Stored items
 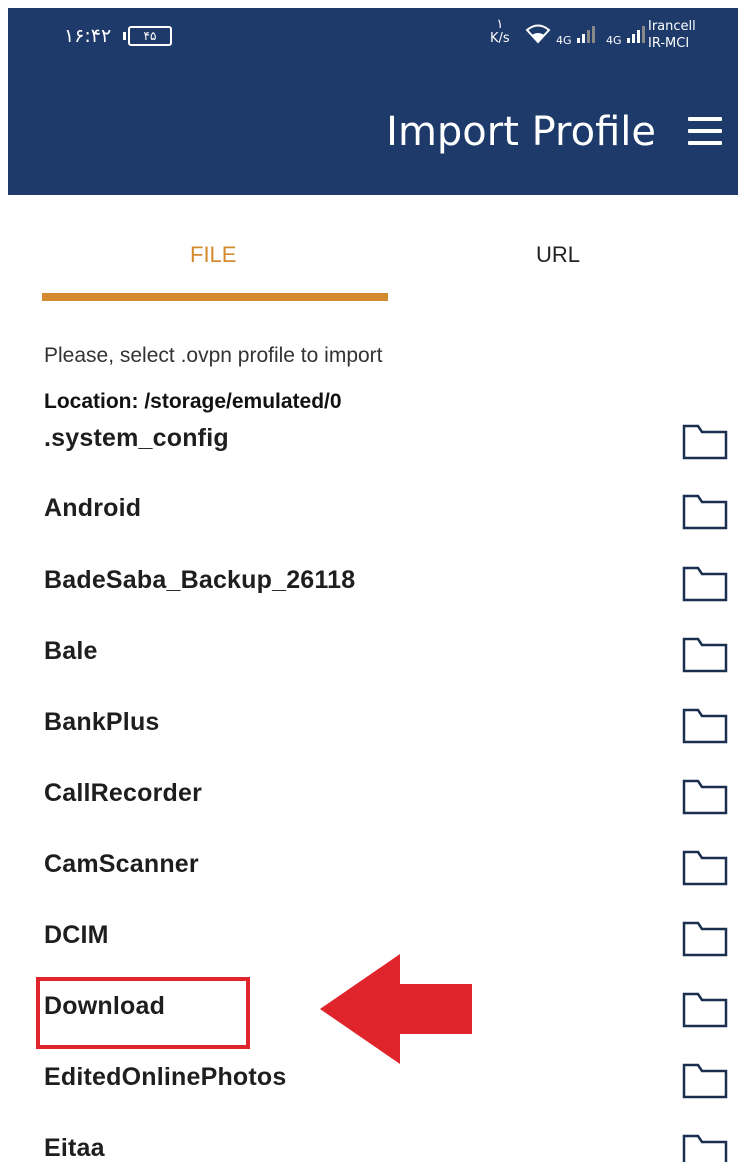 What do you see at coordinates (705, 131) in the screenshot?
I see `hamburger-menu-icon` at bounding box center [705, 131].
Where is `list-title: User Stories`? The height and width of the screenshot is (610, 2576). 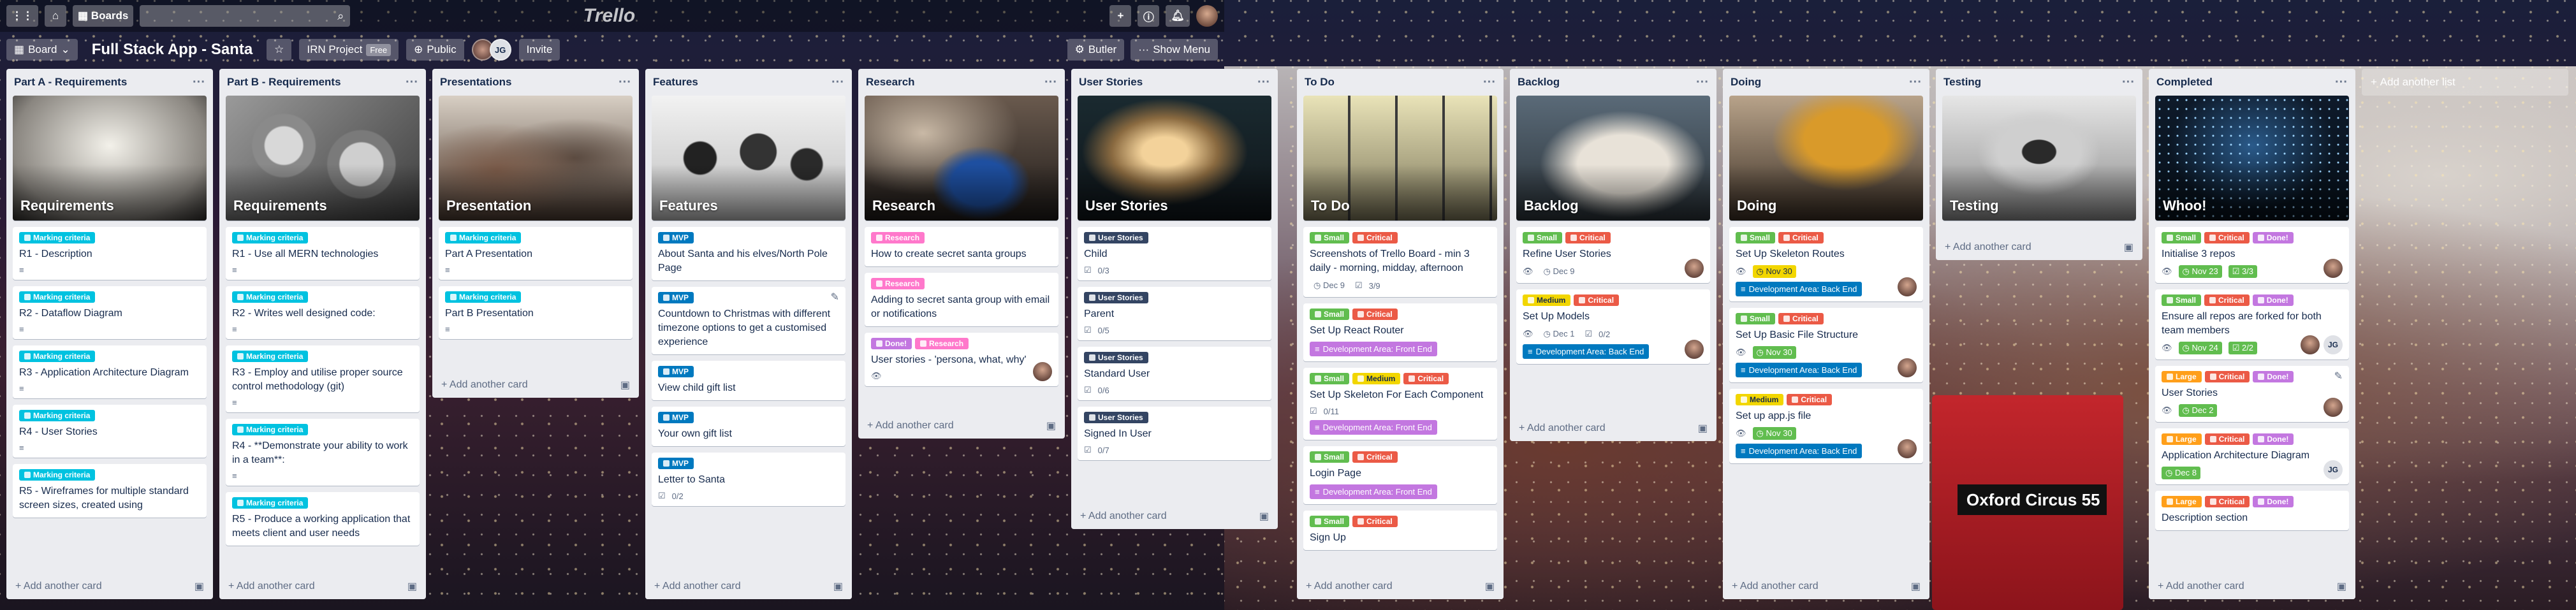
list-title: User Stories is located at coordinates (1111, 82).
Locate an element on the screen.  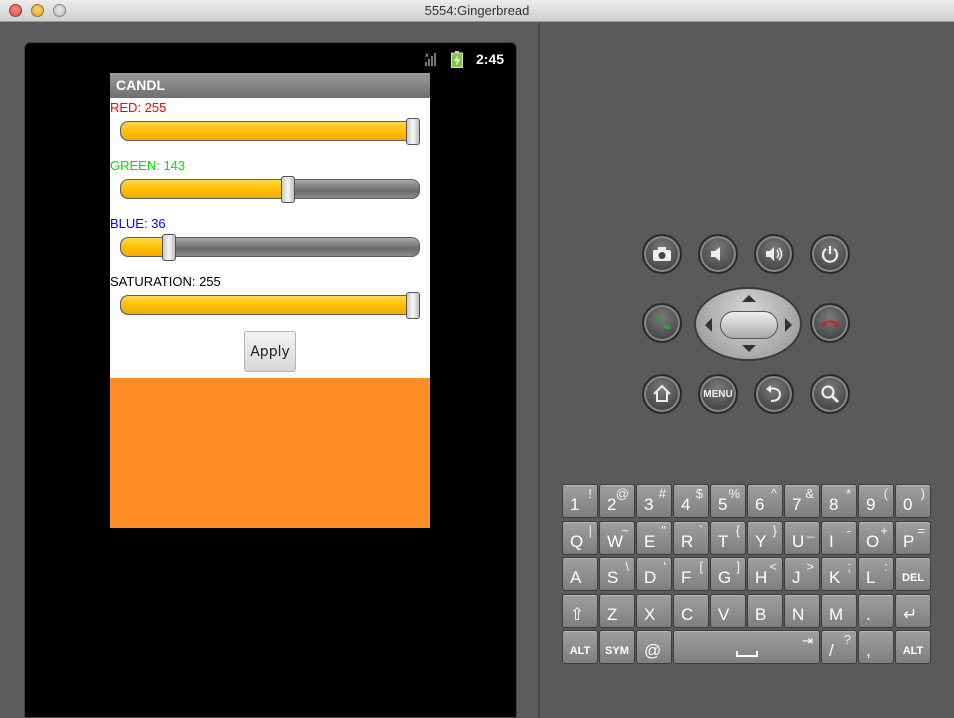
volume-down-button is located at coordinates (718, 254).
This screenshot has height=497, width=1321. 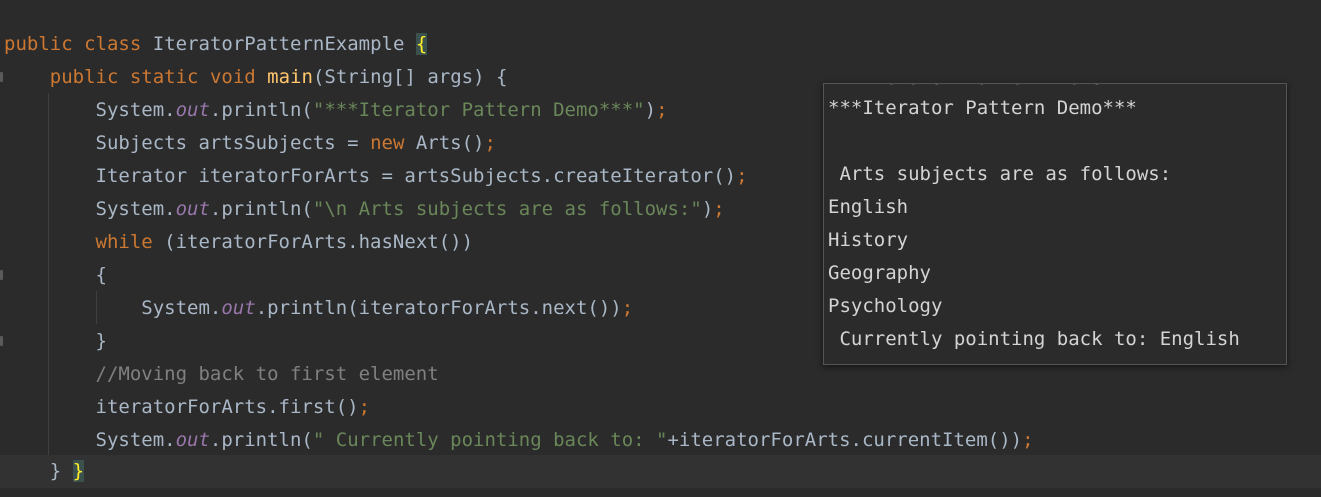 What do you see at coordinates (982, 108) in the screenshot?
I see `output-line: ***Iterator Pattern Demo***` at bounding box center [982, 108].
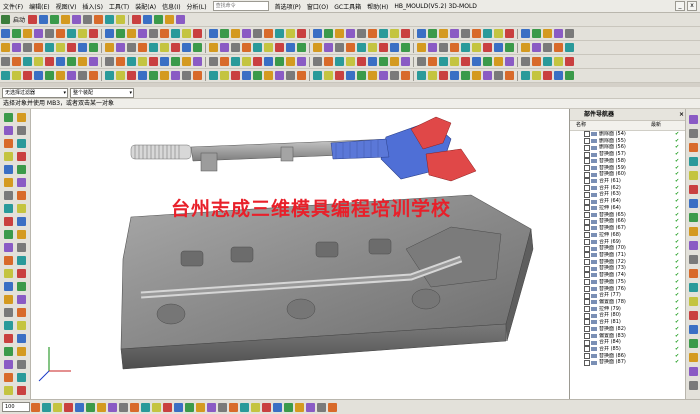  What do you see at coordinates (692, 6) in the screenshot?
I see `close-button: x` at bounding box center [692, 6].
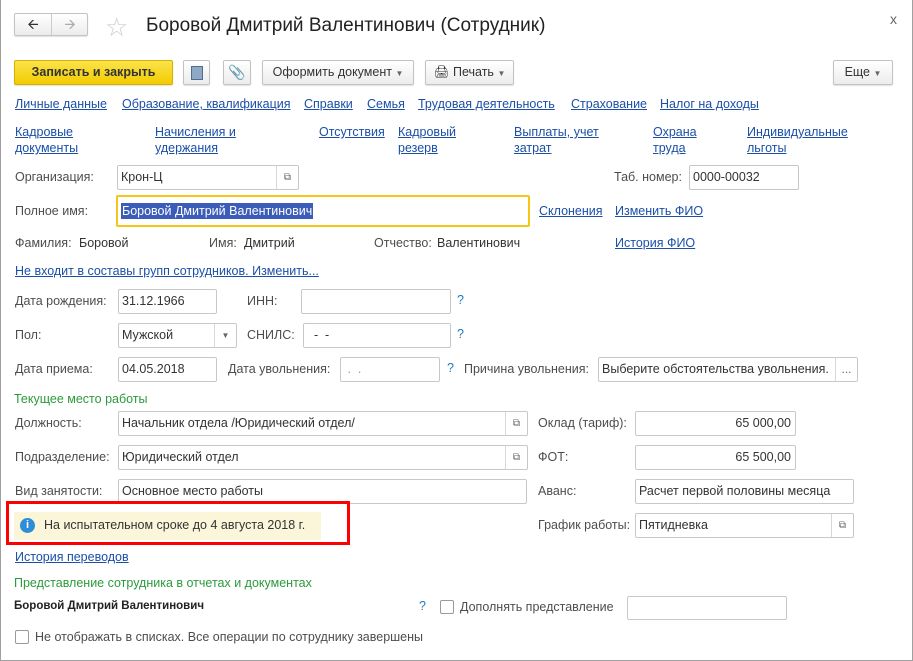 The height and width of the screenshot is (661, 913). I want to click on print-button: 🖨 Печать ▼, so click(470, 72).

### Exercise requirements
Could you transcribe the material word for word, from the line containing "is (610, 2576)." through the line containing "volume-down-button is located", both included, and leave out the pictures?

### Your solution
Where is `list-title: User Stories`? The height and width of the screenshot is (610, 2576). 
list-title: User Stories is located at coordinates (1111, 82).
Locate an element on the screen.  
volume-down-button is located at coordinates (718, 254).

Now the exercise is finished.